Whether the remaining survivors of the massacre or their descendants will ever obtain reparations remains an unanswered question. “Like the rest of the nation, people in Tulsa are bitterly divided about reparations,” said Dr. Ellsworth.
Tulsa’s Mayor Bynum, a Republican, opposes cash reparations, favoring alternative ways to resolve economic and other disparities between Black and white Tulsans. In a Tulsa World interview, he said if the descendants won monetary relief through the courts, the money would have to come from taxes levied on Tulsa’s current population, white and Black, even the victims’ descendants.
But massacre survivor Randle said during her House subcommittee testimony that Tulsa has the funds to spend on “making the city look good. . . Just because the men who committed those acts of destroying Greenwood and killing its residents are dead now, the city and county of Tulsa, the state of Oklahoma, and the Tulsa Chamber of Commerce are still responsible for making it right because it was they who caused the massacre.”

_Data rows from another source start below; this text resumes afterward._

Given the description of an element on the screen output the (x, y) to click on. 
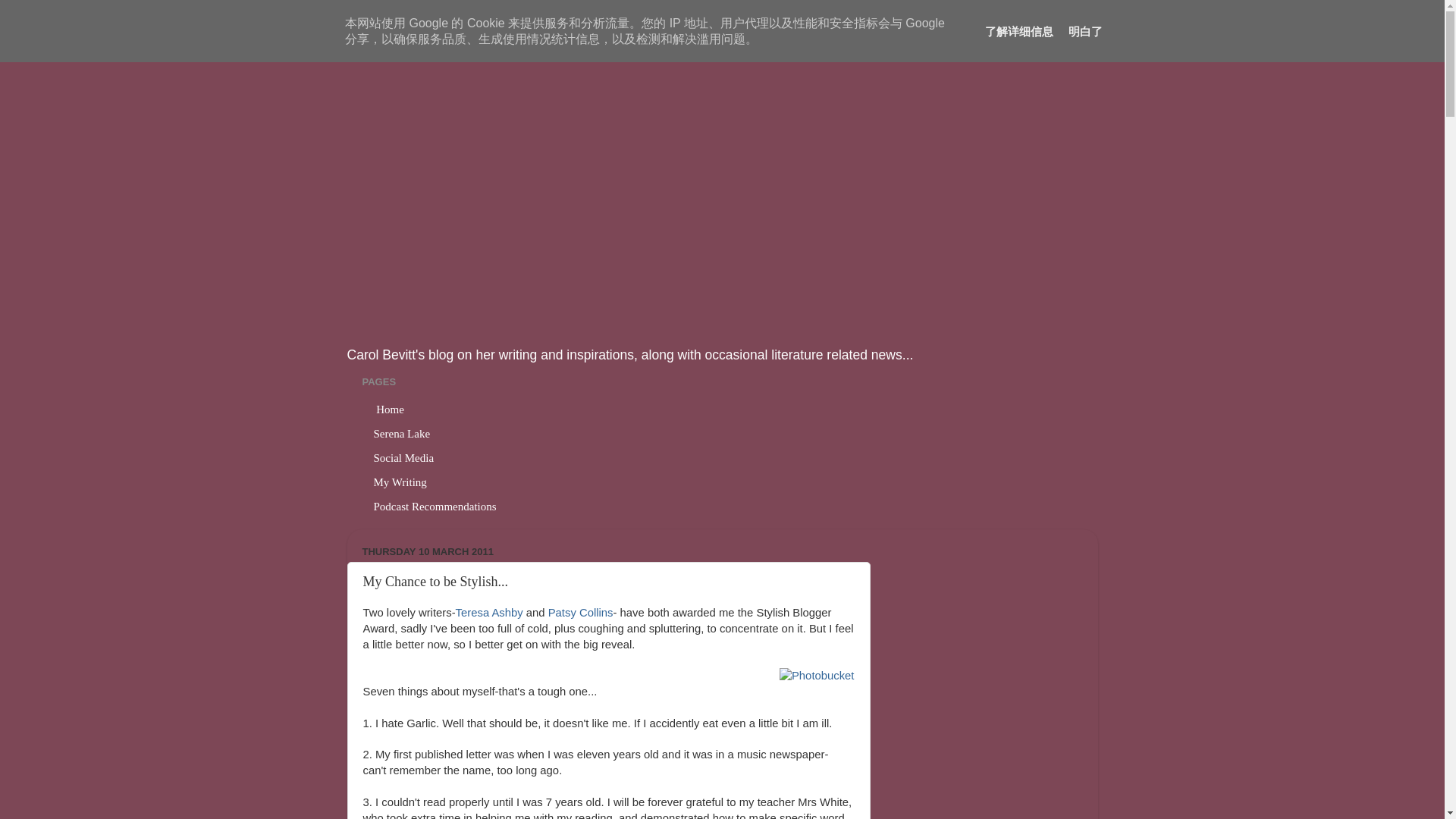
Serena Lake (402, 434)
My Writing (400, 482)
Home (389, 410)
Patsy Collins (580, 612)
Social Media (404, 458)
Podcast Recommendations (435, 507)
Teresa Ashby (490, 612)
Given the description of an element on the screen output the (x, y) to click on. 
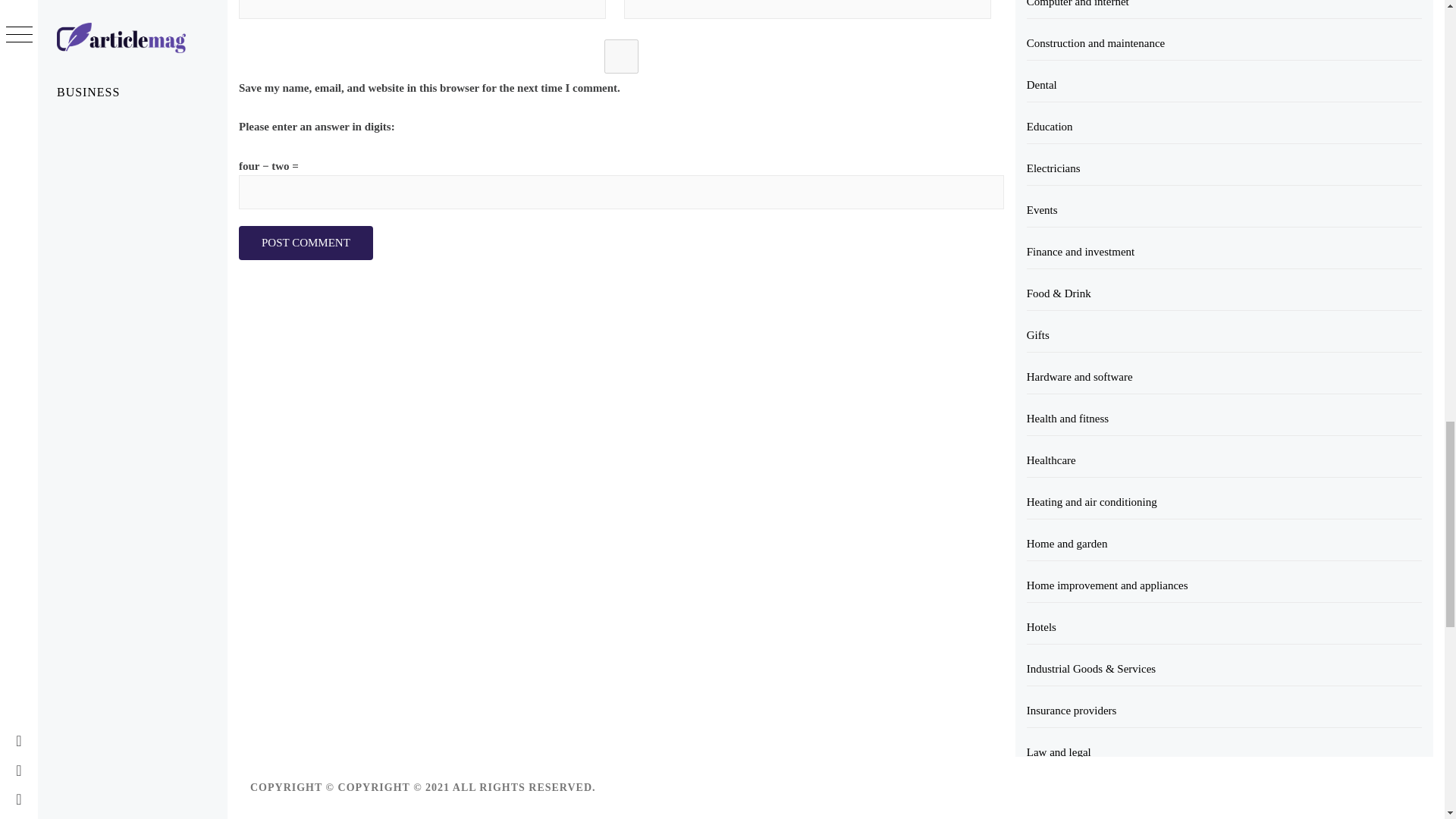
Post Comment (305, 243)
Post Comment (305, 243)
yes (621, 56)
Given the description of an element on the screen output the (x, y) to click on. 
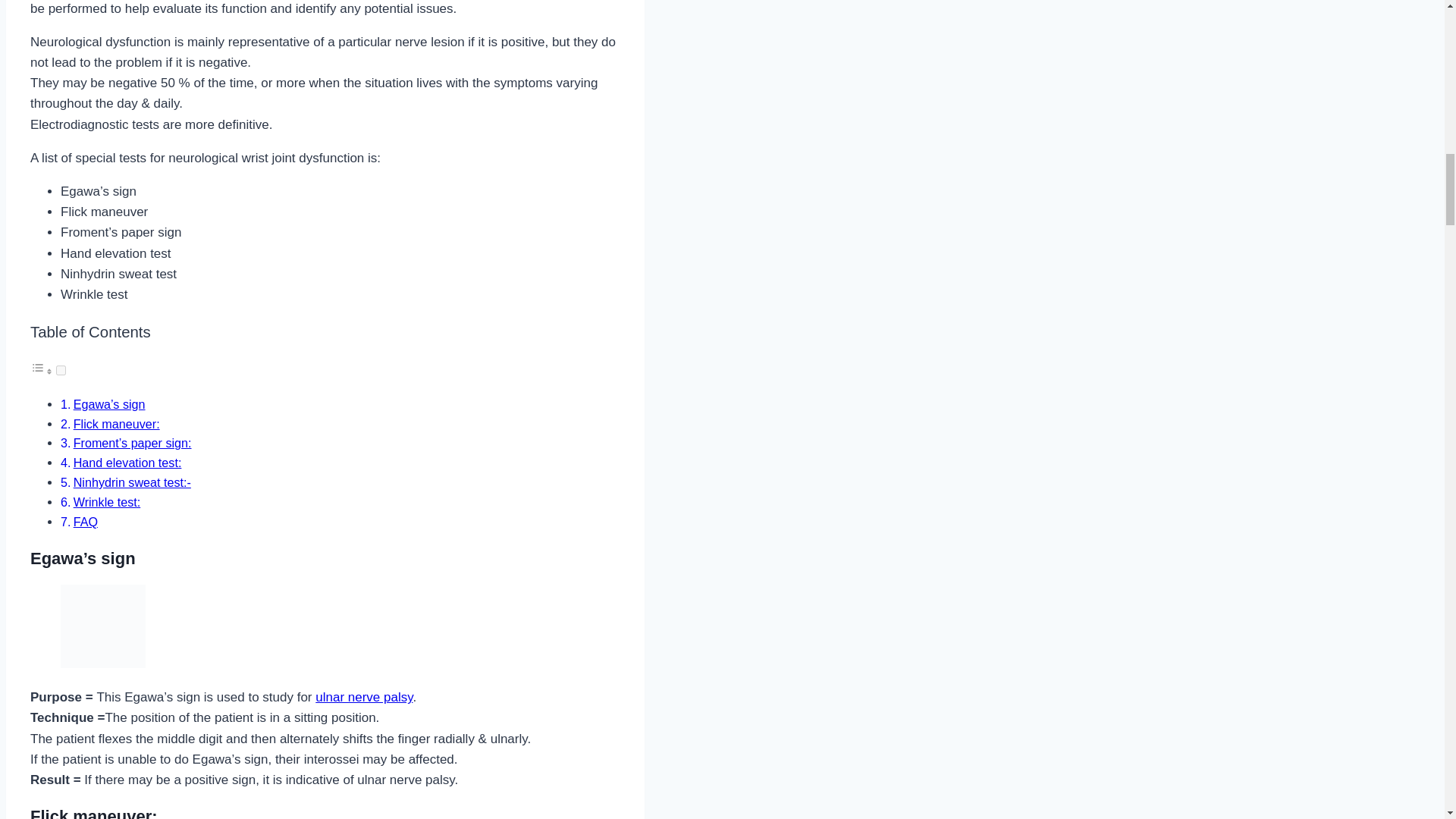
Ninhydrin sweat test:- (132, 481)
Hand elevation test: (128, 462)
Flick maneuver: (117, 423)
Flick maneuver: (117, 423)
Ninhydrin sweat test:- (132, 481)
Hand elevation test: (128, 462)
Wrinkle test: (107, 501)
on (60, 370)
FAQ (85, 521)
Given the description of an element on the screen output the (x, y) to click on. 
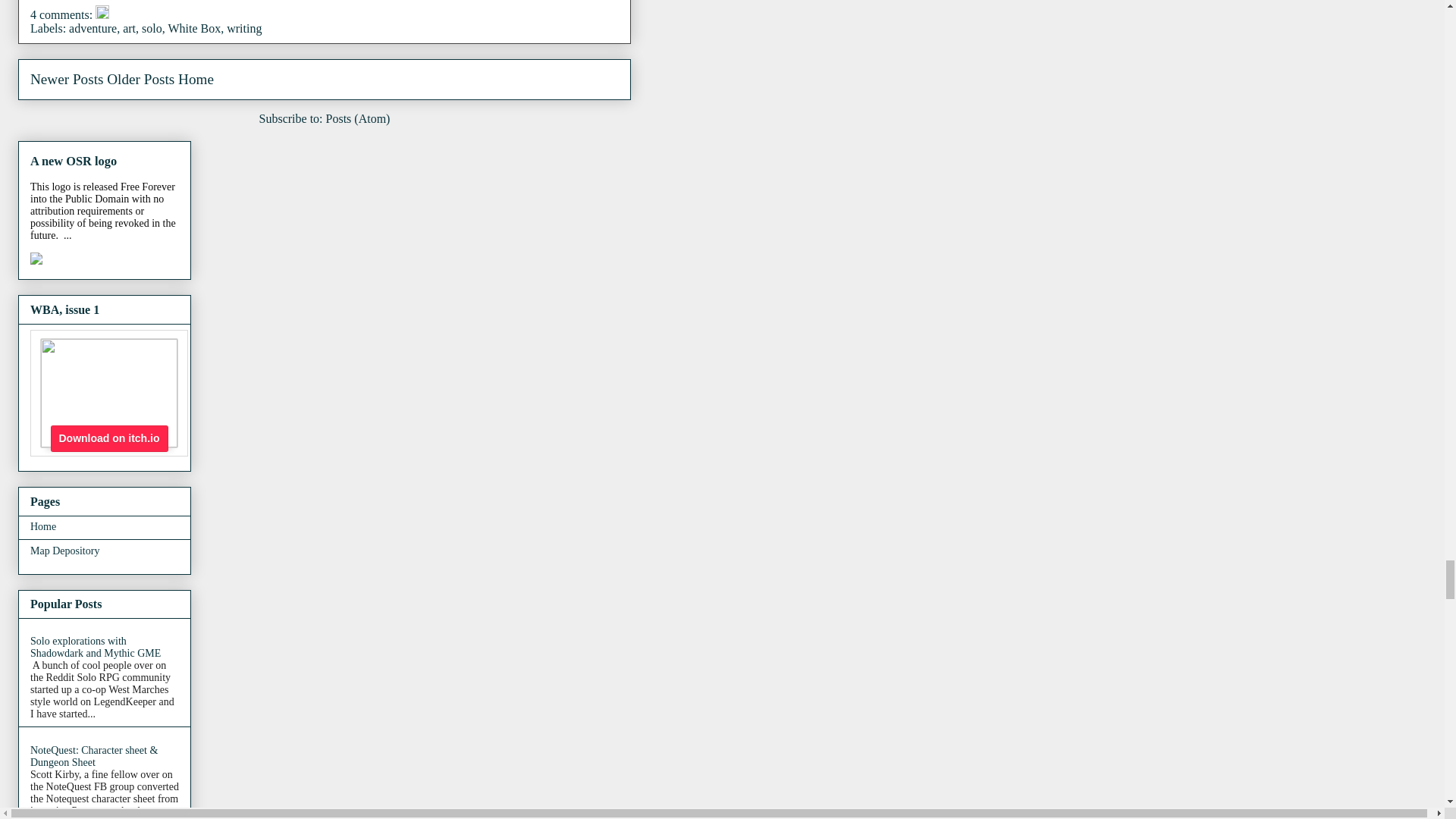
Newer Posts (66, 78)
Edit Post (102, 14)
Older Posts (140, 78)
Given the description of an element on the screen output the (x, y) to click on. 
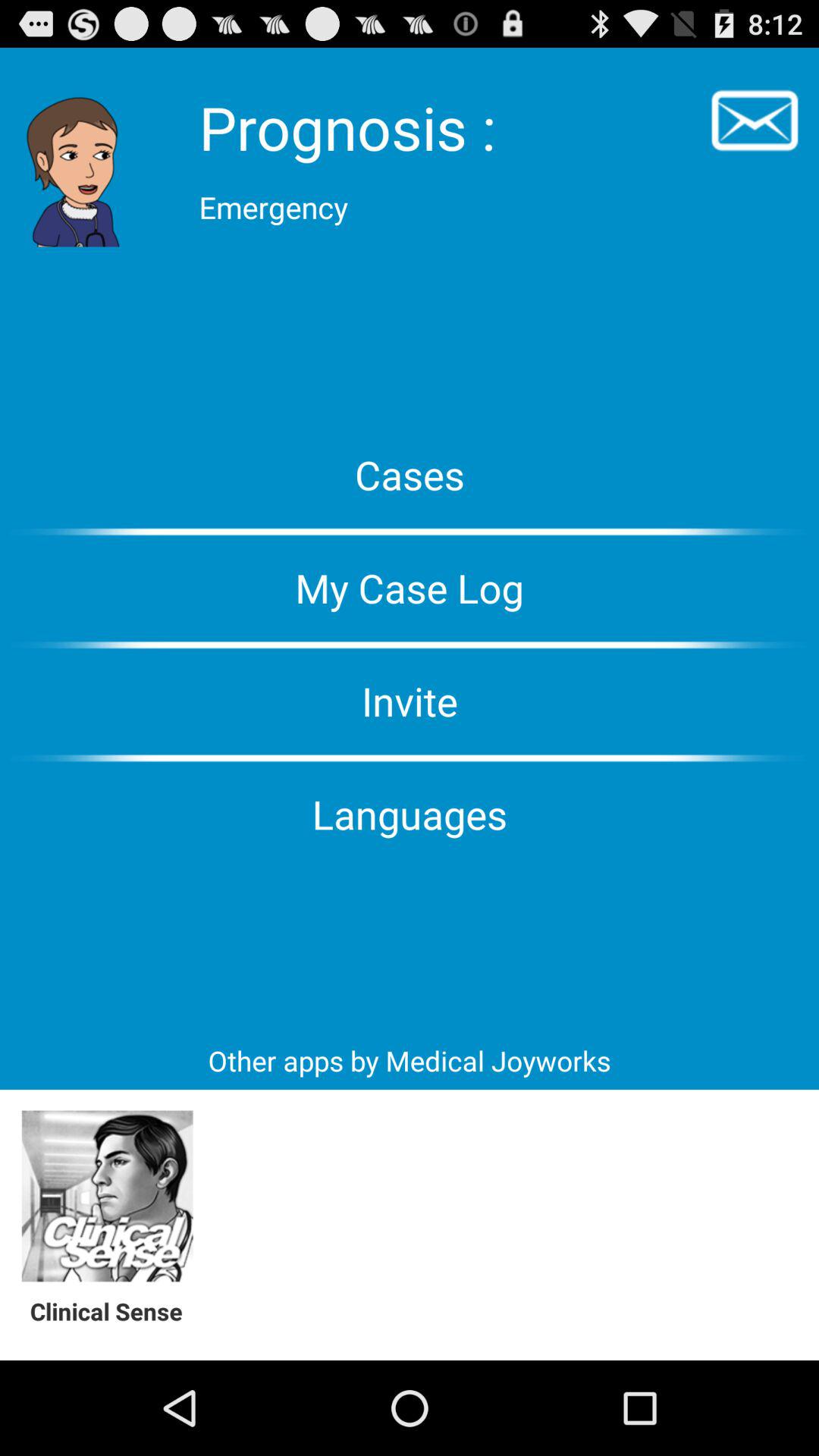
open the clinical sense app (114, 1311)
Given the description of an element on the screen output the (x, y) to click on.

Meanwhile, the search for remains of massacre victims ended on June 25. Dr. Stubblefield said parts of the Oaklawn Cemetery were “shockingly under-documented,” making it difficult to determine if all the remains which were excavated were those of Tulsa Race Massacre victims or not. The investigation is now in the hands of the scientists who will clean the bones, analyze their DNA and if possible, find their descendants or match them to funeral homes’ records.